Slow Magic ~星が見守る愛~
鈴子との出会いは私にいろいろな気持ちを教えてくれた。
鈴子のような女の子は、私の友達の中にはいなかった。
だから、すごく気になる存在でもあり、苦手な存在でもあった。
私にないものをたくさん持っている鈴子が羨ましくて、悔しくて…
でも、キライじゃなかったんだ。
どこかでずっと意識してた。
隆介が鈴子をどう思ってるのか、2人の過去に何があったのか…
どうして、隆介は鈴子じゃなく私を選んだのだろう…
いつもそれが頭の片隅にあったような気がする。
鈴子に、いつの間にかそんな気持ちまで話してた。
鈴子は言った。
『私の方が、美亜ちゃんが羨ましいよ。
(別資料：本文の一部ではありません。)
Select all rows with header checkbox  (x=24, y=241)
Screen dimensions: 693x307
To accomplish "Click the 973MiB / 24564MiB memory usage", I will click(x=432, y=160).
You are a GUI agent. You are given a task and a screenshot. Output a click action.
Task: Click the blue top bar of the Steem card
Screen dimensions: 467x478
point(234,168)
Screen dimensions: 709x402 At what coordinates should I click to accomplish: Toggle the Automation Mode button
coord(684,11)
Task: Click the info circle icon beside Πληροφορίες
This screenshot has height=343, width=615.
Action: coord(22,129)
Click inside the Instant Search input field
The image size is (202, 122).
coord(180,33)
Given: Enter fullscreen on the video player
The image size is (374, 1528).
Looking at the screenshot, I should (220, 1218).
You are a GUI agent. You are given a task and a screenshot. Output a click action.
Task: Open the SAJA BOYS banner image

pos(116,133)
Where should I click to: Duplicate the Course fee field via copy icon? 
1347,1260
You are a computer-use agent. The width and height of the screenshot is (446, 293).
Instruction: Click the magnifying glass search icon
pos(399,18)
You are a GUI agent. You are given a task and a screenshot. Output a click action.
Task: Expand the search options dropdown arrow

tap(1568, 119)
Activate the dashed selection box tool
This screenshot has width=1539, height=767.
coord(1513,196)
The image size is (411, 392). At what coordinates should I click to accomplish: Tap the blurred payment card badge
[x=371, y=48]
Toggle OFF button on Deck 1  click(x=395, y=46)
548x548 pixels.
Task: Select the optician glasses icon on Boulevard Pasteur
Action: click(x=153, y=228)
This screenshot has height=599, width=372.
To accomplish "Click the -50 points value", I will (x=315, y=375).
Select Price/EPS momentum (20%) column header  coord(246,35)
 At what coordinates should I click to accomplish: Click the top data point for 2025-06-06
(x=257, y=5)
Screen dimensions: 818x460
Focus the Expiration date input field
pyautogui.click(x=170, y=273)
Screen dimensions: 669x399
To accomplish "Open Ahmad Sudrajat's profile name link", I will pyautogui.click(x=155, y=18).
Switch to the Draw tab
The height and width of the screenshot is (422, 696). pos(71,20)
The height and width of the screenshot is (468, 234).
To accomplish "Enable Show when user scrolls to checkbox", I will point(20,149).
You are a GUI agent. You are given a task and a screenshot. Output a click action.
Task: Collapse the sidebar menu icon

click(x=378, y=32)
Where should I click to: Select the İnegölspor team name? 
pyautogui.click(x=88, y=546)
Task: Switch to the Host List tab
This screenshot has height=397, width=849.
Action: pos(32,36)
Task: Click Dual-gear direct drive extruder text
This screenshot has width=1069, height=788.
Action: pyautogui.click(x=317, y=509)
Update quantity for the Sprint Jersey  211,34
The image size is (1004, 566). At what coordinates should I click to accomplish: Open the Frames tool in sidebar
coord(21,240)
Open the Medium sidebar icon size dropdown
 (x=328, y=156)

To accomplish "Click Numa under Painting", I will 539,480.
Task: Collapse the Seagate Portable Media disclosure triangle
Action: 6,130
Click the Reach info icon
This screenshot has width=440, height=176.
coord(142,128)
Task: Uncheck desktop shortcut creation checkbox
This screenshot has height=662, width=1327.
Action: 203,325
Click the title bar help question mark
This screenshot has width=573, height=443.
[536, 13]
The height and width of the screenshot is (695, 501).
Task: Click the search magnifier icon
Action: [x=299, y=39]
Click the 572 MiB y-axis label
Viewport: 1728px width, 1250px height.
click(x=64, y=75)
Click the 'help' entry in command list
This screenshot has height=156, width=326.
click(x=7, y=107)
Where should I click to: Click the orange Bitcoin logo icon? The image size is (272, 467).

素直で一途でかわいいよ…』
私と鈴子は時間を忘れて、2人の時間を楽しんだ。
ふかふかの椅子に座っているのに、お尻が痛くなっちゃうほど長い時間話していた。
ひげのマスターは、そんな私達に手作りのクッキーをくれた。
目を合わせながらそのクッキーを口に入れたとき、涙が出そうになった。
隆介に恋をしてから、何でもないことで涙が出るんだ。
優しい味のクッキーを口に入れて、鈴子と笑い合った瞬間…
私の中で、何かが終わって
何かが始まった気がした。
きっと、
またこの場所に来る。
オレンジ色の灯りが心を穏やかにしてくれる。
どこか懐かしいひげのマスター。
隆介を思い出すコーヒーの香り。